Traders' Body Backs Penalty Waiver In First Three Years Of GST Rollout

Traders' Body Backs Penalty Waiver In First Three Years Of GST Rollout

The government plans to roll out GST from April 1 next year.

New Delhi: The Confederation of All India Traders (CAIT) on Friday proposed that the government should waive penalties on compliance errors during the first three years of rollout of the Goods and Services Tax (GST) regime.

Observing that it would be difficult for anyone to evade taxes under the new framework, traders' body CAIT said that even the instances of under-invoicing will gradually wane as the tax department will have PAN-based registration and sale-purchase data of traders.

"GST will be a complex structure of taxes and we have asked the tax department to exempt traders from penalties in the transition period of first three years," CAIT secretary general Praveen Khandelwal said.

To educate traders about the new indirect tax set-up, CAIT has entered into a memorandum of understanding (MoU) with Tally Solutions to train them on GST compliance and adoption.

The government plans to roll out GST from April 1 next year. The GST will subsume excise, service tax and other local levies.

Mr Khandelwal said the next meeting of the GST Council, to be chaired by Finance Minister Arun Jaitley, later this month will decide on tax rates, products and compliance and after that, CAIT will prepare the working module for traders. 

A standard GST rate of 18 per cent would be "justified", and at that rate, the investment cost of traders will be less, he told reporters here.

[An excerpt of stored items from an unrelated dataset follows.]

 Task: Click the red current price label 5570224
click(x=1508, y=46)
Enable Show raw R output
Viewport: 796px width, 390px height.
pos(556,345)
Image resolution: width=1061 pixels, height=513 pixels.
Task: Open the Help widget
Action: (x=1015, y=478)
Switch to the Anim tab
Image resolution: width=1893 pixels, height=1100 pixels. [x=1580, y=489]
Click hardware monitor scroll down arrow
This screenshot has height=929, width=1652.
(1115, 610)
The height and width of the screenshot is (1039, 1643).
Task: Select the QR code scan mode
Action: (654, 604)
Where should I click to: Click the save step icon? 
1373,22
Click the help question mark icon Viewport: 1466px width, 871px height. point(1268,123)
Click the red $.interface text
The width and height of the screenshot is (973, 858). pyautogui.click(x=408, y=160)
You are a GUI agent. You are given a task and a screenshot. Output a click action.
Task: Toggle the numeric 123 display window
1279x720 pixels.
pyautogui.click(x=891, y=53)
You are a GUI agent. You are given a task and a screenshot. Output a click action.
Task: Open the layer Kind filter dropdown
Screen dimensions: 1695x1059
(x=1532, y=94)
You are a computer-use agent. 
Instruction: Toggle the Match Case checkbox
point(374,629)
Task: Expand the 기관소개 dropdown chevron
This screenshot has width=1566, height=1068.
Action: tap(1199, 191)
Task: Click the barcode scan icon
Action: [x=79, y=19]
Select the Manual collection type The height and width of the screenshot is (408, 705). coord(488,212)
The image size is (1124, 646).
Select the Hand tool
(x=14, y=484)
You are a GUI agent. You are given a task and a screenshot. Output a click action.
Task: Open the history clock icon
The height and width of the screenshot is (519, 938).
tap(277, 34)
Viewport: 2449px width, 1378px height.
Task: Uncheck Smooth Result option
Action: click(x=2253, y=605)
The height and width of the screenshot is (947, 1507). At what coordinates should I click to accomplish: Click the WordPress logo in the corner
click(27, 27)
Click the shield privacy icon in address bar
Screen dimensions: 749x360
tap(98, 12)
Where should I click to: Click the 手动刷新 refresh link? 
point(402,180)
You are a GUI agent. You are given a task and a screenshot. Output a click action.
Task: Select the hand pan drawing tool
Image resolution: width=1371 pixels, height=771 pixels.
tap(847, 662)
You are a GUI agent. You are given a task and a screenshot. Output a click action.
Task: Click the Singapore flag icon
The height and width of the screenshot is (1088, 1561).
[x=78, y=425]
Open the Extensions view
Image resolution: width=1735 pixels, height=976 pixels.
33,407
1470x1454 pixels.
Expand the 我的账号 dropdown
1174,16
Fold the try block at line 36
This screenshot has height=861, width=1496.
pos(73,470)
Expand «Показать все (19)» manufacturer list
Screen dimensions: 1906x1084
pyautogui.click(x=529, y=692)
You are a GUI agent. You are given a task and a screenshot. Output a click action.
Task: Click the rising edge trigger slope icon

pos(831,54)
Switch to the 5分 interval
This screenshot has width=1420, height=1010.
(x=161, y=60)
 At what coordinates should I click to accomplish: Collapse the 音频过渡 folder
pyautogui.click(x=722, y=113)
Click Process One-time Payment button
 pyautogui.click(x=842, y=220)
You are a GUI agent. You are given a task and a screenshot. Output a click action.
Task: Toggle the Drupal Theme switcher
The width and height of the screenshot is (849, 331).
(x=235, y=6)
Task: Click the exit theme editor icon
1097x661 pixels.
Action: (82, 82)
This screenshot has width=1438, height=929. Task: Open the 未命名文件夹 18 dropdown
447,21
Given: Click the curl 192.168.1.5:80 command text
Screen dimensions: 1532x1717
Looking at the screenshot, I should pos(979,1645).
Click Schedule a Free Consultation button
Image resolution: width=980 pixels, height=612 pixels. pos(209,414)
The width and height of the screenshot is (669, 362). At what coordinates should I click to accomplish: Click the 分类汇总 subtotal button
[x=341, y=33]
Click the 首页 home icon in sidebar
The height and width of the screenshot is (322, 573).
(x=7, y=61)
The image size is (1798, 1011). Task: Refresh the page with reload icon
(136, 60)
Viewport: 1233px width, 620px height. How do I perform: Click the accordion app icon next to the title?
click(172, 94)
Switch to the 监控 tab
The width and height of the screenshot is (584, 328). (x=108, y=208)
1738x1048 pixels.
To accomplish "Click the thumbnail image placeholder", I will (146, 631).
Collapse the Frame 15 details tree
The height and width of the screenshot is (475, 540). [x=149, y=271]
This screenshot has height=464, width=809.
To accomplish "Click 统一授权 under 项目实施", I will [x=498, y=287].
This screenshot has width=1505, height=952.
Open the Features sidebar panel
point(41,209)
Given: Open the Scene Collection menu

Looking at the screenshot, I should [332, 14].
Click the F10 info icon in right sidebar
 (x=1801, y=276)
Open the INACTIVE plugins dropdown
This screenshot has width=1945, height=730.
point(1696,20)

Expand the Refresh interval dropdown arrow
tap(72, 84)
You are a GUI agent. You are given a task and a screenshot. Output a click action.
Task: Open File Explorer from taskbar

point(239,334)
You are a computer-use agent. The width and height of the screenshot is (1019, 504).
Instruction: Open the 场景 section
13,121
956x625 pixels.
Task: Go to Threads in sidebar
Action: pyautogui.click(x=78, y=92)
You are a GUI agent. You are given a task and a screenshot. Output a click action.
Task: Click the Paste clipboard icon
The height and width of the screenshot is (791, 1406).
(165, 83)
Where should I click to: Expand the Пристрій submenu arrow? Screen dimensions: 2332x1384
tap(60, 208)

Asked about the fate of traders who do not give bills at present, Mr Khandelwal said the GST design does not have this option.

"We have to give sales details to the tax department and hence, there will be no scope of under-invoicing as over a period of time, all data will go to the tax department," he said.

CAIT national president B C Bhartia said that since GST registration is PAN-based, so the government will get to know how many traders have not registered from its own database.

"The purchase ledger of traders is with the government. So by under-reporting of sales, if stocks start piling up, the tax department will ask why are you purchasing? With so much data, it will become difficult to evade taxes," Mr Bhartia reasoned.

He said last-mile disposal by an importer will come under the tax lens through Integrated GST and hence, under-billing will become difficult.